I was invited to speak about Digital Disruption at the World Knowledge Forum in Seoul based on the story of Doodle and the rise of our application to become the world’s standard for online group scheduling. Here are some of my notes and some of the questions answered to a highly interested forum. The crowd consisted of business people, startup entrepreneurs and education specialists from all over Asia and a good number of students from local Korean Universities.
My explanation of Doodle as the perfect case of digital disruption emphasised on the need of startup entrepreneurs to come up with an idea that substitutes a real problem. The founders of Doodle really got that point right: how can we use a digital tool helping us to avoid unproductive series of messages, calls, whatsapp messages and the like: the solution is Doodle helping you to become productive when managing your time. On average we save 15 minutes time in creating an appointment of four or more people – that is what we call productivity application.
Current trends for Doodle besides being a great showcase for digital disruption in action is that we realise that social scheduling is global and not only European. Doodle grows fastest outside Europe, scheduling appointments is really a global challenge.
A real success factor for Doodle was that the inherent virality helped keep marketing costs low initially. For every Doodle poll set-up new users were invited by the initiators, hence the usage of the application grew by itself. Wonderful!
And last but not least we are seeing a huge mobile shift with the usage of Doodle’s apps and mobile-web solutions growing rapidly and we forecast a 50/50 split of mobile vs. desktop usage to happen in 2016, at the latest.
In subsequent discussions I was asked about the challenges for founders and in my view these are pretty much the same, whether being in Europe or Asia. There are a few secrets of startup success, in summary I would name these Top 3:
1. Timing is crucial – in my view you could even without any money and with an average founding team become successful if your product fulfils a real market need at the right time, hence customers begin to love your product or service and purchase your offering. Take that money and invest in a great team and improve your business case.
2. Good Idea and Business Model – this is what makes startups grow big. Think big when founding, take your time when setting it up and don’t be shy to change parameters when needed.
3. Founding Team – yes this should be a team, at least in my view. You definitely need an idea person to be complemented by someone who can deliver the product. Both are needed and both are complementing each other with their individual strengths.
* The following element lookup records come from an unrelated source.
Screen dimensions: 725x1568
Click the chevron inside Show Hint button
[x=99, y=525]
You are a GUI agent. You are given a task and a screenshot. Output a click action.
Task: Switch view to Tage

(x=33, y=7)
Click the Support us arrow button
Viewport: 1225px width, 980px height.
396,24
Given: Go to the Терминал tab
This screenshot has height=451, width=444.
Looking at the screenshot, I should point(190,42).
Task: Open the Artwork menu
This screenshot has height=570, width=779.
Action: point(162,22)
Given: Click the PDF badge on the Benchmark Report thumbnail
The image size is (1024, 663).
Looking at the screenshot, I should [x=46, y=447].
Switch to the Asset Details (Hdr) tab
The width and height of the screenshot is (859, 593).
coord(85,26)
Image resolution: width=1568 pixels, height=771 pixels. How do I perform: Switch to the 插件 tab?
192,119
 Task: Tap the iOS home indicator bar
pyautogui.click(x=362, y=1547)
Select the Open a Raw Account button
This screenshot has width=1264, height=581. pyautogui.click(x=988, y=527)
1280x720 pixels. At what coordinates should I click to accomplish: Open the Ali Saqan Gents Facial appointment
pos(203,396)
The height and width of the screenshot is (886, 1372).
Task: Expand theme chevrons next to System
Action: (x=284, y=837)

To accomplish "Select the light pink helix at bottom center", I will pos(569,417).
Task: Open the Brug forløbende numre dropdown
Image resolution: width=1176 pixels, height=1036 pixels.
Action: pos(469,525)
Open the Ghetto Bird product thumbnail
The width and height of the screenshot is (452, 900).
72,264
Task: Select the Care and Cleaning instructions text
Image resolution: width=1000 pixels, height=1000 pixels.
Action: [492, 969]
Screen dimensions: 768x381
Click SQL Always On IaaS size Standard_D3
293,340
Make sure that you are founding with partners that you can live with for a long time, almost as if this is your ‘business’ marriage.
So what are the differences to startups from the Silicon Valley or even add-on challenges European or Asian startups face. I guess I’ll write about this part in another post, as I have to board a plane now to fly back to Europe.
It was fascinating to be speaking in Seoul at the World Knowledge Forum, many thanks to the organisers and to all contributors of making this forum and my discussions such a great experience.